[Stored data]
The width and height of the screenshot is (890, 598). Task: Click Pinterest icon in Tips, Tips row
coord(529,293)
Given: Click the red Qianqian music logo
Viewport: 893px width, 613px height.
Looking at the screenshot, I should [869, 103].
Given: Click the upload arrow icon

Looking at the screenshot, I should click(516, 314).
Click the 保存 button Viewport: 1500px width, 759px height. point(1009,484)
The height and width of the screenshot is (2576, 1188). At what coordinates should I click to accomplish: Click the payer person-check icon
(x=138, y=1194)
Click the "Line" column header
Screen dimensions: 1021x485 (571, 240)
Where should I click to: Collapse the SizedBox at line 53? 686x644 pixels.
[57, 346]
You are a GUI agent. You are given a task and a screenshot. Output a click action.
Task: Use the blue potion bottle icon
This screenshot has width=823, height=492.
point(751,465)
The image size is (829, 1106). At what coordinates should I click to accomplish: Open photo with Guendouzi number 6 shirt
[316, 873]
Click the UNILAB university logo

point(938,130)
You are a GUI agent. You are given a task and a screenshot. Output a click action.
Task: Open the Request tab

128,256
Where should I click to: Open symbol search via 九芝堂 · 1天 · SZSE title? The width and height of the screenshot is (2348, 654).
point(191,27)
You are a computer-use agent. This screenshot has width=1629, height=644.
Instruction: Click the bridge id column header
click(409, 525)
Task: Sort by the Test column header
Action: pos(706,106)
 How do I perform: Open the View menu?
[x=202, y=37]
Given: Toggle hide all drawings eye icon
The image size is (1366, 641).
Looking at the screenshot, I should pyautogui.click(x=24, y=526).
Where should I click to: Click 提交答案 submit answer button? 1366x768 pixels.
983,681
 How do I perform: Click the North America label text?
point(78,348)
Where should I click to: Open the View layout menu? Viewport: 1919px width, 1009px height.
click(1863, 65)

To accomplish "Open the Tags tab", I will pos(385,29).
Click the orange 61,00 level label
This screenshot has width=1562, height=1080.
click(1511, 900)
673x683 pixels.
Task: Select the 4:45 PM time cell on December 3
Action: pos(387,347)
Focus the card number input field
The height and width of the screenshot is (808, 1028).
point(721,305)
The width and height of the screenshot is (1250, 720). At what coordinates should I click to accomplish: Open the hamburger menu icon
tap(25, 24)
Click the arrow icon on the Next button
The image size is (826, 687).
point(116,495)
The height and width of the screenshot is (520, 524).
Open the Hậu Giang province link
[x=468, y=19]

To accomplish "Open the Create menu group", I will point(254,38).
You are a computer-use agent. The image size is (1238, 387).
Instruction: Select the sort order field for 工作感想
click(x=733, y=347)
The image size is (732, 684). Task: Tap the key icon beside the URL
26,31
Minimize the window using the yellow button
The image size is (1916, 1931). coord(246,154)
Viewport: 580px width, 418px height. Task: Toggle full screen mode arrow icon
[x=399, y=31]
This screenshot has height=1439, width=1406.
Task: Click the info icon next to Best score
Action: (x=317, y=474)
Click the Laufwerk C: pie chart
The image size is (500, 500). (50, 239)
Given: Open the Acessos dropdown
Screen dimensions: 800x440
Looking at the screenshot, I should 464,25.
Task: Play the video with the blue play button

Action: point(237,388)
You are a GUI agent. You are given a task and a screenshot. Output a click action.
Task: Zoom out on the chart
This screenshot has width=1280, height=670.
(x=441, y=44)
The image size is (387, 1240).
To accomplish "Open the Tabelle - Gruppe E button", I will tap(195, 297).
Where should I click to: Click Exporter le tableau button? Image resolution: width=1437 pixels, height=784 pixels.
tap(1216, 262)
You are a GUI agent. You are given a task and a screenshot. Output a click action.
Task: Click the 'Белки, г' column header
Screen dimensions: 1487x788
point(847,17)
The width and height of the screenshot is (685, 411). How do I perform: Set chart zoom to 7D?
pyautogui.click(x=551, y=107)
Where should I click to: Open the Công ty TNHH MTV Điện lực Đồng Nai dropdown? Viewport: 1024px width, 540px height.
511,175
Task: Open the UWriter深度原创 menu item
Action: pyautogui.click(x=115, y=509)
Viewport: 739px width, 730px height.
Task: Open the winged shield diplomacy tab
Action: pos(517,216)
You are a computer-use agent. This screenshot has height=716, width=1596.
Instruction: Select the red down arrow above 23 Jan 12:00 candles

> WHAT YOU SHOULD DO
This exercise calls for the line containing "Task: Zoom out on the chart" and each line after it in the records, copied exactly.

> REPLY
Task: Zoom out on the chart
This screenshot has width=1280, height=670.
(x=441, y=44)
The image size is (387, 1240).
To accomplish "Open the Tabelle - Gruppe E button", I will tap(195, 297).
Where should I click to: Click Exporter le tableau button? Image resolution: width=1437 pixels, height=784 pixels.
tap(1216, 262)
You are a GUI agent. You are given a task and a screenshot. Output a click action.
Task: Click the 'Белки, г' column header
Screen dimensions: 1487x788
point(847,17)
The width and height of the screenshot is (685, 411). How do I perform: Set chart zoom to 7D?
pyautogui.click(x=551, y=107)
Where should I click to: Open the Công ty TNHH MTV Điện lực Đồng Nai dropdown? Viewport: 1024px width, 540px height.
511,175
Task: Open the UWriter深度原创 menu item
Action: pyautogui.click(x=115, y=509)
Viewport: 739px width, 730px height.
Task: Open the winged shield diplomacy tab
Action: pos(517,216)
You are a computer-use agent. This screenshot has height=716, width=1596.
Instruction: Select the red down arrow above 23 Jan 12:00 candles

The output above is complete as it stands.